**** DATA SHOWN

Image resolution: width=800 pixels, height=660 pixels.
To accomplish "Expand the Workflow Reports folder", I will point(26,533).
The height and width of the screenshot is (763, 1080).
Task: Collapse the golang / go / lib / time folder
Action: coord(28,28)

********

_BRIEF_
Rewrite the rows above with "Workflow Reports" swapped for "Sprint Reports", leaving everything else as it is.

_EXPECTED ANSWER_
Image resolution: width=800 pixels, height=660 pixels.
To accomplish "Expand the Sprint Reports folder", I will point(26,533).
The height and width of the screenshot is (763, 1080).
Task: Collapse the golang / go / lib / time folder
Action: coord(28,28)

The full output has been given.